- Born: 18 January 1953 (age 72) Yarram, Victoria, Australia
- Occupation: Comedian

= Peter Moon (comedian) =

Australian comedian (born 1953)

Peter Moon (born 18 January 1953) is an Australian comedian, best known for writing and performing in the sketch comedy Fast Forward.

==Biography ==
Moon was born in Yarram, Victoria.

On Fast Forward, his characters were often oafish sidekicks to more dominant characters played by Steve Vizard, including Barry the advertising executive and Abdul the Persian carpet salesman. Moon appeared in one of the show's best-known parodies, of the Kung Fu television series (also opposite Vizard), and as the "very unattractive" Soviet newsreader Victor with Jane Turner as Svetta.

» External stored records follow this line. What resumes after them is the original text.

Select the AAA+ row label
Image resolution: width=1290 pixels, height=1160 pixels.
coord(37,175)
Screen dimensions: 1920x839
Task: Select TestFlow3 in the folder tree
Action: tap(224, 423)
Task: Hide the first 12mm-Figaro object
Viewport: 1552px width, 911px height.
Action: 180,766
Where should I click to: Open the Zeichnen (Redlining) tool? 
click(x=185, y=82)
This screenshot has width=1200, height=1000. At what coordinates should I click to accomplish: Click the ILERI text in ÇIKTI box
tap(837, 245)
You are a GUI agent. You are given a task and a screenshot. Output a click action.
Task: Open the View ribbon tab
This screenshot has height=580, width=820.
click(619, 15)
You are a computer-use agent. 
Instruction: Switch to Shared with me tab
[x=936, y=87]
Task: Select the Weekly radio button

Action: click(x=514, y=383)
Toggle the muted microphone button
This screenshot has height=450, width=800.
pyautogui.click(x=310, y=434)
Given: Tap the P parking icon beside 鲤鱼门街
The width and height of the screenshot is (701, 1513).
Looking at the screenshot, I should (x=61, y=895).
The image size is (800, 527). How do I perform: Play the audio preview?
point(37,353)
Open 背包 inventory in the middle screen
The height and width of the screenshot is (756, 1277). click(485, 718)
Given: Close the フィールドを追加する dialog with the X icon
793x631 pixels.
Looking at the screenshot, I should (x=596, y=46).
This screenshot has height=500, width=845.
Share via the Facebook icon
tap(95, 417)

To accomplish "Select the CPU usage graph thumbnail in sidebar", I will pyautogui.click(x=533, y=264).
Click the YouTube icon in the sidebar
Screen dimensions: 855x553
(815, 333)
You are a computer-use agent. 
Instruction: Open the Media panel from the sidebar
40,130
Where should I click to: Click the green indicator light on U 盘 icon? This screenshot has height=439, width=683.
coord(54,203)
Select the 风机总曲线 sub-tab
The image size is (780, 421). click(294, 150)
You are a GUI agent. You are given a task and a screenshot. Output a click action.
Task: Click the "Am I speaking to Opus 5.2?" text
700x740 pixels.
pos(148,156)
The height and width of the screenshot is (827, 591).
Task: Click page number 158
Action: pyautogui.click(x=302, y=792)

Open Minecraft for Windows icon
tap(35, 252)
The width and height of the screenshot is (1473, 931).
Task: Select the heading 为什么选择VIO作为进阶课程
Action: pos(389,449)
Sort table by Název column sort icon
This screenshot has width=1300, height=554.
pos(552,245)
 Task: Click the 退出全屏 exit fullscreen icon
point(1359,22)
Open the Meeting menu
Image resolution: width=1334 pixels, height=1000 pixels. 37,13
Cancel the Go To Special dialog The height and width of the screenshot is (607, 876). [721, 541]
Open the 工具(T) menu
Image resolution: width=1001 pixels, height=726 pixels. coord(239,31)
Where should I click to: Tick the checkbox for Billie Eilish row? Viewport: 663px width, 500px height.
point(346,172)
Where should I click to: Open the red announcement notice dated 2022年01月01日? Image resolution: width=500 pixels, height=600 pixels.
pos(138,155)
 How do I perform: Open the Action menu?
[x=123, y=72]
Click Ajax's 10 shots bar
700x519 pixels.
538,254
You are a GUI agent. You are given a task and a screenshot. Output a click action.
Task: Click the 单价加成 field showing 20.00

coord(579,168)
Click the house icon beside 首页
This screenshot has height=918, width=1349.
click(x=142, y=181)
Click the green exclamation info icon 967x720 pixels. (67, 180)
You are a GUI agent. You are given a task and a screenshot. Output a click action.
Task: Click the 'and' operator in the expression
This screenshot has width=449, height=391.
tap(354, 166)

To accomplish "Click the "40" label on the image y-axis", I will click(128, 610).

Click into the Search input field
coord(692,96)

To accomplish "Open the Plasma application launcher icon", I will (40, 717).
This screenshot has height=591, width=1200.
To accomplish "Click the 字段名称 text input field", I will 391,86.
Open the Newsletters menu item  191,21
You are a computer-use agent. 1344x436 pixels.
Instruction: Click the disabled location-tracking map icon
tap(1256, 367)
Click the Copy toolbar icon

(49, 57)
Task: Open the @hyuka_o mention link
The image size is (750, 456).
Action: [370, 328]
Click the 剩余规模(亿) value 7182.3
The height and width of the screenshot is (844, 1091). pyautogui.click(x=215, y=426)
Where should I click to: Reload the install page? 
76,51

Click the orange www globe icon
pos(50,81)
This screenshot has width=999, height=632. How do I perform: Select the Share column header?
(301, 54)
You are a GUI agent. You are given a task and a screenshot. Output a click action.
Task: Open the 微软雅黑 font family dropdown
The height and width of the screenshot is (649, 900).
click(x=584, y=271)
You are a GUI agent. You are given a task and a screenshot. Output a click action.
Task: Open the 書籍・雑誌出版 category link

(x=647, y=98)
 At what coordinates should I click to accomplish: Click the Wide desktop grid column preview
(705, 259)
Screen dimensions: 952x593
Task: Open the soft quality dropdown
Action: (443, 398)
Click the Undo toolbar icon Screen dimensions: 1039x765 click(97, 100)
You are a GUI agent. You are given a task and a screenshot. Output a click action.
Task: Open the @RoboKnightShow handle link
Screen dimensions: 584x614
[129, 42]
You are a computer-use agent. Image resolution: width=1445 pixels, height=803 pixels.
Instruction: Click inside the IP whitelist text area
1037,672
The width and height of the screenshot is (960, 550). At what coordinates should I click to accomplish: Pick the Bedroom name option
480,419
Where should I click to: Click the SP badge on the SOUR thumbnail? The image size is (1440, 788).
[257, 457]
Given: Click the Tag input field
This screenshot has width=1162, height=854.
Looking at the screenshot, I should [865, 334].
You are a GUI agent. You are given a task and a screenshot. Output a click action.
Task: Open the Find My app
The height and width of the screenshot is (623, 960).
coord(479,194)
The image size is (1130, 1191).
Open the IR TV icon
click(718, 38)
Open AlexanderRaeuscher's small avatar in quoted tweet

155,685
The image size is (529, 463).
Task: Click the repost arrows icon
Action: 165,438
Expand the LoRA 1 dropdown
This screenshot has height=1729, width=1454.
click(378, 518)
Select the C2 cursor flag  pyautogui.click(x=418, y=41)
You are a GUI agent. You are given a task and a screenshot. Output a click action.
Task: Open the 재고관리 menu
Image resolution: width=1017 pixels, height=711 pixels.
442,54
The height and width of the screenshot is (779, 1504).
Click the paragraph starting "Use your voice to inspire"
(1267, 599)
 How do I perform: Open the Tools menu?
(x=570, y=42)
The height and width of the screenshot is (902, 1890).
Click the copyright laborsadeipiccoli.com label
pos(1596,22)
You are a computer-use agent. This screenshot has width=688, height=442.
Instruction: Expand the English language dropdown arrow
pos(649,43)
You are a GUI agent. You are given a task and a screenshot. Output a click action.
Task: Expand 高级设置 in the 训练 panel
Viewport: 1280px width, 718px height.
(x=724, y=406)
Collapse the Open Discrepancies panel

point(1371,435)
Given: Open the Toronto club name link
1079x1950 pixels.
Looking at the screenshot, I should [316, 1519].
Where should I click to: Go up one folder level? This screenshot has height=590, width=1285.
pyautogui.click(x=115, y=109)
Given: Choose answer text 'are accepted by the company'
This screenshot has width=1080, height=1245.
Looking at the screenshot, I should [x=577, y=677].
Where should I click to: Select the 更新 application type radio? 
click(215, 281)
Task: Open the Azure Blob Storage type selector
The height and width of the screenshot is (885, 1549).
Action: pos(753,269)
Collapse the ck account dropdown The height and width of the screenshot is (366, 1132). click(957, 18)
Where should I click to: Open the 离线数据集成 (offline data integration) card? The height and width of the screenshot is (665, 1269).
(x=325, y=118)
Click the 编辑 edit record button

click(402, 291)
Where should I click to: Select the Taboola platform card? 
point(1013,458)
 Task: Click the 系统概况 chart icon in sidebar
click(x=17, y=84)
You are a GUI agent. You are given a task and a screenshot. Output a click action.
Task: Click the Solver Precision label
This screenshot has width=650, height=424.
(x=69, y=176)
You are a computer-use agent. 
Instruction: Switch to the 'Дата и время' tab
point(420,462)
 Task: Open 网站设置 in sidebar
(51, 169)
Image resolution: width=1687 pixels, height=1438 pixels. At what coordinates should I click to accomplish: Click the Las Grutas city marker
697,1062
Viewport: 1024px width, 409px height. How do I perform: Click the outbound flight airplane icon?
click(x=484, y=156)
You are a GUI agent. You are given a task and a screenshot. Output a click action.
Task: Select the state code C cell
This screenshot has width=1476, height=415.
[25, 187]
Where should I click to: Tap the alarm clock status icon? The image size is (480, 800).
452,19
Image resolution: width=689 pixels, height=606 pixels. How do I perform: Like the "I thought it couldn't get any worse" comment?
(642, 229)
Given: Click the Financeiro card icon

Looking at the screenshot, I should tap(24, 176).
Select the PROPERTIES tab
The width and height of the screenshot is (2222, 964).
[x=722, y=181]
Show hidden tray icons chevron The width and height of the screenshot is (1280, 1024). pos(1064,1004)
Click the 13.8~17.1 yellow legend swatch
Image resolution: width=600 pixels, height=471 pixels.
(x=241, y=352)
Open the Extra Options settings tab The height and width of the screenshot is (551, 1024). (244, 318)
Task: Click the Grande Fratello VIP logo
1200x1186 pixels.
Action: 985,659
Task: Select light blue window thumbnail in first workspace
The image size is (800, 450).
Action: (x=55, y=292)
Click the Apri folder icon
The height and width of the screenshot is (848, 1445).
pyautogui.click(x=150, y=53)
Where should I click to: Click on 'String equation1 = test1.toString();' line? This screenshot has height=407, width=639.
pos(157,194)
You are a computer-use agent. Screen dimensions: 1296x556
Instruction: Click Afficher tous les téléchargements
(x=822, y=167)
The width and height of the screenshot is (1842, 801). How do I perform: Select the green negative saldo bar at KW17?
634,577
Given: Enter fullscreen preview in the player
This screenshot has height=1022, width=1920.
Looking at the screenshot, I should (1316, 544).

After Fast Forward, Moon worked as a writer and occasional guest performer on its successor, Full Frontal, and various other comedy series, usually alongside other Fast Forward alumni. In 1995 Moon joined the 2Day FM Morning Crew breakfast radio show, co-hosting alongside Wendy Harmer. For 8 years this was consistently the highest rating FM Breakfast show in Sydney, until animosity between the two hosts, together with Moon increasingly delivering his content for the show from a studio in Melbourne, led to him being axed in 2002. The new duo of Greg Fleet and Harmer rated poorly and Morning Crew was taken off air at the end of the following year.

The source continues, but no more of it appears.